Honda memberi sentuhan baru pada headlamp dengan cover serba gelap dan aksen menyerupai lubang udara. Pembaruan lain hadir pada panel bodi samping, desain swing arm, behel belakang, spion, hingga hook atau gantungan barang.

Perubahan ini menempatkan EVO 160 sebagai penyegaran desain yang cukup jelas dibanding model sebelumnya. Fokusnya terlihat pada penguatan kesan sporty tanpa meninggalkan identitas Vario 160.

Fitur bertambah, mesin tetap basis lama

Selain ubahan desain, model baru juga membawa tambahan fitur yang relevan untuk penggunaan harian. Honda kini membekalinya dengan soket pengisian daya ponsel type-C.

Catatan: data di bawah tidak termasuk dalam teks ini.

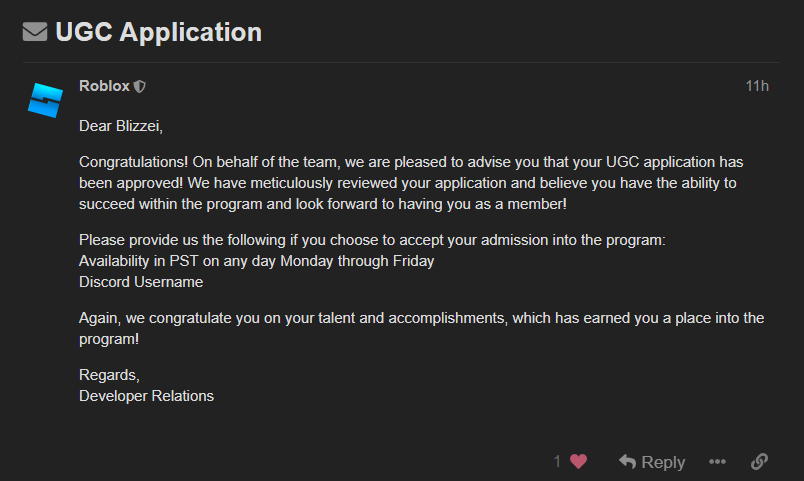Click the 'Availability in PST' line
The image size is (804, 481).
[x=256, y=261]
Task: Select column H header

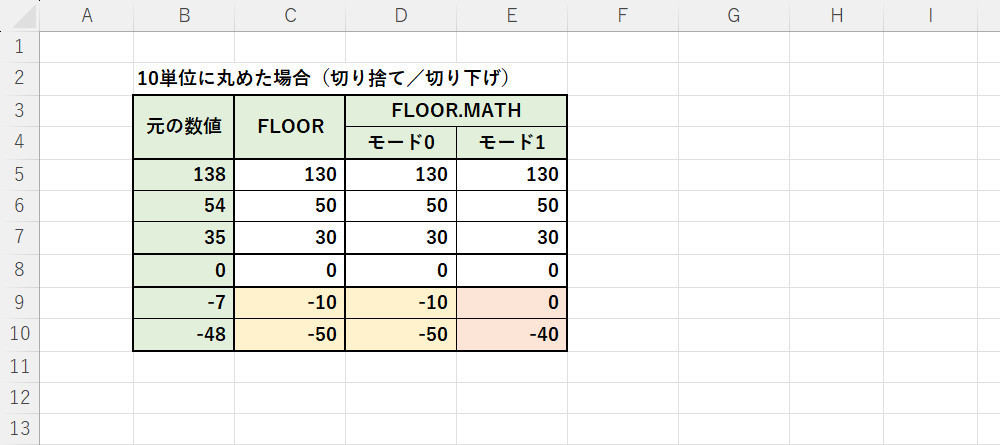Action: pyautogui.click(x=836, y=16)
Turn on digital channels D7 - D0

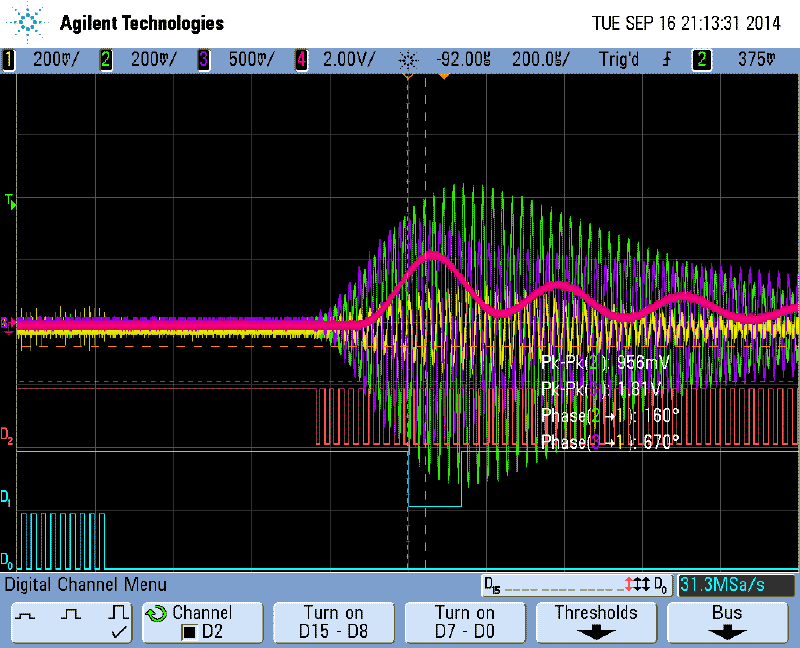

Vario EVO 160 juga sudah dilengkapi smart key dengan answer back system dan idling stop system. Sementara itu, kapasitas bagasi tetap dipertahankan di angka 18 liter.

Di sektor mesin, Honda tidak mengganti basis mesin dari pendahulunya. Namun, pabrikan melakukan optimalisasi pada sistem pengapian.

Hasilnya, torsi naik tipis menjadi 14 Nm. Sementara tenaga tetap 11,3 kW dengan kecepatan maksimum 109 km/jam.

Klaim efisiensi bahan bakarnya juga tetap menjadi salah satu nilai jual penting. Honda mencantumkan konsumsi BBM Vario EVO 160 di angka 46,7 km/liter.

Dengan kombinasi ubahan desain, tambahan fitur, dan sedikit peningkatan performa, posisi model baru menjadi lebih jelas. EVO 160 hadir bukan untuk berdampingan lama dengan Vario 160 lawas, melainkan untuk mengambil alih penuh.

Harga Honda Vario EVO 160

AHM memasarkan Honda Vario EVO 160 dalam tiga varian. Seluruh harga yang diumumkan berstatus on the road Jakarta.

Varian Harga
CBS Rp 28,5 jutaan
Nitro Rp 28,7 jutaan
ABS Rp 31,4 jutaan

Rentang harga itu menempatkan EVO 160 sebagai penerus langsung di kelas yang sama. Karena itu, calon pembeli yang masih mengincar Vario 160 lawas perlu bergerak cepat jika ingin mendapatkan unit sisa stok di dealer.

Sebaliknya, konsumen yang lebih tertarik pada model terbaru sudah bisa melakukan pemesanan. Distribusi yang mulai berjalan membuat peralihan dari Vario 160 lawas ke Vario EVO 160 kini tinggal menunggu pemerataan pasokan di tiap daerah.